Re: ix0: CRITICAL: EXTERNAL PHY OVER TEMP!!

2019-05-15 Thread Predrag Punosevac
Stuart Henderson wrote:

> On 2019-05-15, Predrag Punosevac  wrote:
> > Hi,
> >
> > I am having an issue with a single 10 Gigabit interface on one of
> Intel
> > Xeon D-1541 network servers. Namely after the reboot the interface
> > appears to be down even with a static route
> >
> > phobos# ifconfig ix0
> > ix0: flags=8843 mtu 1500
> > lladdr ac:1f:6b:19:f7:72
> > index 1 priority 0 llprio 3
> > groups: egress
> > media: Ethernet autoselect
> > status: no carrier
> > inet 128.2.204.160 netmask 0xfffffc00 broadcast 128.2.207.255
> >
> > The only thing I can see is 
> >
> > ix0: CRITICAL: EXTERNAL PHY OVER TEMP!!  PHY will downshift to lower
> pow
> > er state!
> 
> Looking at the driver it looks like this is a high temperature alarm
> coming from the transceiver (PHY) passed on by the nic. The driver
> attempts to powers down the PHY in this condition, presumably to try to
> avoid damage.
> 
> Is the cooling in this system working correctly?
> 
> Do you still see it if you power it off for a while and let it cool
> down?
> 
> (10GBase-T is relatively power hungry.)


Hi Sten,

The network interface does come after a cold reboot (complete power off
not just reboot command). I replaced network cable and made sure that
university network guys don't have some of DHCP server "enterprise
features" on. Breaking into UEFI is not very useful but I am logged into
IPMI to a two identical SuperMicro X10SDV-TLN4F servers. One of them has
that problematic 

ix0 at pci3 dev 0 function 0 "Intel X552/X557-AT" rev 0x00: msi

interface

The only difference I see is that problematic server run 4 Celsius
degrees warmer (75 instead of 71) but according to the limits I should be
ok up until 95.

Little more search reveals that I am not the only one who got hit with
this thing 

https://tinkertry.com/how-to-work-around-intermittent-intel-x557-network-outages-on-12-core-xeon-d

I will have to think through before I decide what to do. 

Thanks for heads up. 
Predrag

P.S. I was ready to fire up Linux live CD in order to try to reproduce
the problem and see if the Intel guys have pushed some changes into the
Linux version of the driver which is not shared with this community.



Re: ix0: CRITICAL: EXTERNAL PHY OVER TEMP!!

2019-05-15 Thread Stuart Henderson
On 2019-05-15, Predrag Punosevac  wrote:
> Hi,
>
> I am having an issue with a single 10 Gigabit interface on one of Intel
> Xeon D-1541 network servers.
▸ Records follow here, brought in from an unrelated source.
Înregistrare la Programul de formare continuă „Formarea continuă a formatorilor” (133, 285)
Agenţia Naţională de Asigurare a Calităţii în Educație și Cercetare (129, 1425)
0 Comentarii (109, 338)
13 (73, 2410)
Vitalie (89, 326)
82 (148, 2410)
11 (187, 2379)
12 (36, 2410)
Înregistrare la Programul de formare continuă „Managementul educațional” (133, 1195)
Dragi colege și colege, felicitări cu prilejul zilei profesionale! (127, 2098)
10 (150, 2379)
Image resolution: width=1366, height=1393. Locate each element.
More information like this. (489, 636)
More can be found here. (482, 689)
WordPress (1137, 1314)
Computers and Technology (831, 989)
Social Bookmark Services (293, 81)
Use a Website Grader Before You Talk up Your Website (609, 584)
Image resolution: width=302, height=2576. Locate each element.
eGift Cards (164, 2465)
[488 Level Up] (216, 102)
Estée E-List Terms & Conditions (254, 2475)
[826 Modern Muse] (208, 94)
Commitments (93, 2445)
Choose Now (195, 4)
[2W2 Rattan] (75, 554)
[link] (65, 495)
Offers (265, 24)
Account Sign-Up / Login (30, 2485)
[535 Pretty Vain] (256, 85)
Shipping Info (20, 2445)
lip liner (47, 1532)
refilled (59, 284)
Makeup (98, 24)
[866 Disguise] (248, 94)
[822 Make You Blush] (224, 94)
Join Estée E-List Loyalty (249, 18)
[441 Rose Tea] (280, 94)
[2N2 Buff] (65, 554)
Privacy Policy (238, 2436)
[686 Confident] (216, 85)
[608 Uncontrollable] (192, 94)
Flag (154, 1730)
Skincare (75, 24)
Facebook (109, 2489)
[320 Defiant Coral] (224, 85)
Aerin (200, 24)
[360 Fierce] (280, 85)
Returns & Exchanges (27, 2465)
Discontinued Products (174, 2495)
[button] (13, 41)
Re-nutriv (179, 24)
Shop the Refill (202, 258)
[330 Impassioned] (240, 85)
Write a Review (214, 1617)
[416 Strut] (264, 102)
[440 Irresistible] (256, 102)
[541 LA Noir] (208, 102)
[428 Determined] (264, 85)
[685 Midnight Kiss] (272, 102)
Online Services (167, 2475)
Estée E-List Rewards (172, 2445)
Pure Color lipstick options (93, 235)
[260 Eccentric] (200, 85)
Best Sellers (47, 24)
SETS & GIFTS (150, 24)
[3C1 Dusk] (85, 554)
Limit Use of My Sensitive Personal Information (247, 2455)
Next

Namely after the reboot the interface
> appears to be down even with a static route
>
> phobos# ifconfig ix0
> ix0: flags=8843 mtu 1500
> lladdr ac:1f:6b:19:f7:72
> index 1 priority 0 llprio 3
> groups: egress
> media: Ethernet autoselect
> status: no carrier
> inet 128.2.204.160 netmask 0xfc00 broadcast 128.2.207.255
>
> The only thing I can see is 
>
> ix0: CRITICAL: EXTERNAL PHY OVER TEMP!!  PHY will downshift to lower pow
> er state!

Looking at the driver it looks like this is a high temperature alarm
coming from the transceiver (PHY) passed on by the nic. The driver
attempts to powers down the PHY in this condition, presumably to try to
avoid damage.

Is the cooling in this system working correctly?

Do you still see it if you power it off for a while and let it cool down?

(10GBase-T is relatively power hungry.)




Re: ix0: CRITICAL: EXTERNAL PHY OVER TEMP!!

2019-05-14 Thread Theo de Raadt
Predrag Punosevac  wrote:

> Hi,
> 
> I am having an issue with a single 10 Gigabit interface on one of Intel
> Xeon D-1541 network servers. Namely after the reboot the interface
> appears to be down even with a static route
> 
> phobos# ifconfig ix0
> ix0: flags=8843 mtu 1500
> lladdr ac:1f:6b:19:f7:72
> index 1 priority 0 llprio 3
> groups: egress
> media: Ethernet autoselect
> status: no carrier
> inet 128.2.204.160 netmask 0xfc00 broadcast 128.2.207.255
> 
> The only thing I can see is 
> 
> ix0: CRITICAL: EXTERNAL PHY OVER TEMP!!  PHY will downshift to lower pow
> er state!
> 
> both in dmesg included at the end of this email as well in log files.
> This appears to be a line from a driver code commited few years ago by 
> Mike Belopuhov
> 
> http://openbsd-archive.7691.n7.nabble.com/Intel-10GbE-ix-driver-update-Looking-for-tests-td308300.html

If you check the source code, the top of the file says:

  Copyright (c) 2001-2013, Intel Corporation

It's from their code, handling their part, and you have one of those.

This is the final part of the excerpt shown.